Elle Jackson and the Virtues of Neutral Delivery
The novella has no listener reviews at the time of this writing, which means any evaluation of Jackson’s narration rests entirely on the listening experience rather than accumulated response. Jackson’s delivery is unshowy and direct, which suits the dry satirical register of Casey’s prose. A more expressive narrator might oversell the comedy and undercut the bleakness; Jackson holds both in a neutral register that lets the text make its own arguments. For a first-draft release with no prior readership to establish expectations, this is probably the correct choice. The narration does not try to smooth over the rough edges of the prose, and in a work that presents itself as deliberately unfinished, that restraint is appropriate.
For Whom and With What Caveats
If you value the polished execution of finished work above all else, this is not the right choice. The roughness is real and present, and it would be misleading to suggest otherwise. But if you are interested in speculative satire about class, survival, and the particular kinds of violence that polite society normalizes, and if you are willing to extend the generosity that experimental work usually requires, Bitin’ List offers something slightly unusual in the post-apocalyptic comedy space. Its brevity is an asset: at under two hours, it asks for exactly as much time as its ideas can sustain. It is also, genuinely, kind of like the year 2025 but a little weirder, which may or may not be a recommendation depending on your relationship with the recent past.
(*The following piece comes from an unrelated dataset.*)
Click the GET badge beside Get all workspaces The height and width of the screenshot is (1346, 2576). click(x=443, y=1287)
Frequently Asked Questions
What does releasing a novella as a first draft mean for the listening experience?
Casey explicitly describes the work as experimental and released in first-draft form, meaning the prose refinement and structural conventions of a finished novel are not the standard against which to measure it. The execution has roughness and unresolved elements that would typically be addressed in revision. Whether this is a feature or a limitation depends on your tolerance for intentionally unfinished work.
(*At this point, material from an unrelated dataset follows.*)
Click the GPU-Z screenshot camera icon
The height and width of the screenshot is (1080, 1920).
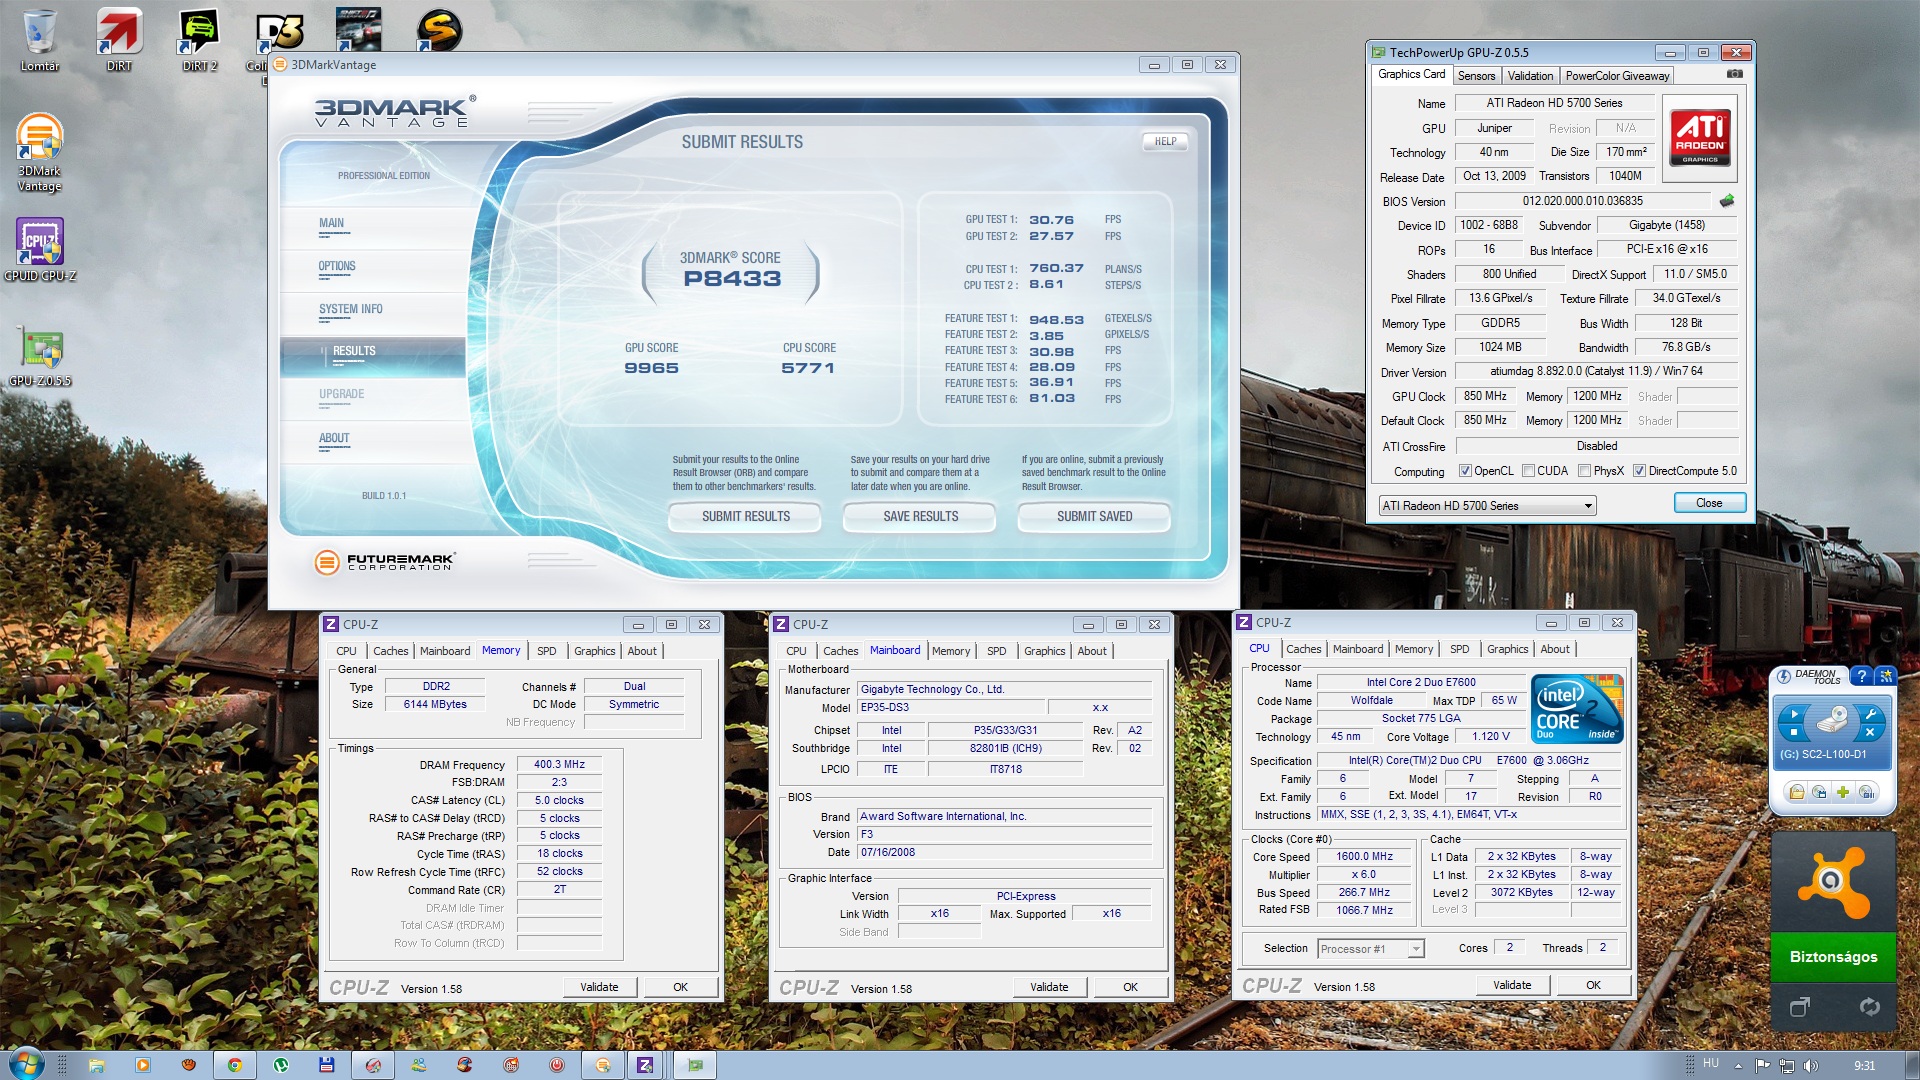click(1734, 74)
Is there any indication Damien Casey plans a revised edition?
The listing does not indicate plans for a revised version. The release appears intentional in its incompleteness rather than a placeholder for a future polished edition.
How does the zombie premise here compare to typical post-apocalyptic conventions?
Casey’s treatment is satirical rather than genre-faithful. The zombies function primarily as metaphor for mindless social compliance, and human antagonists, particularly those embodying class hierarchy, are treated as the more urgent threat. The synopsis explicitly positions this as a man-is-the-real-monster narrative, though Casey deliberately complicates that framing.
At under two hours, is this a complete story or does it end unresolved?
The synopsis does not indicate this is part of a series. However, given the first-draft designation and experimental framing, the ending may be unresolved in ways that are intentional rather than indicative of a planned sequel. Listeners should approach the experience with that expectation rather than anticipating a conventional narrative resolution.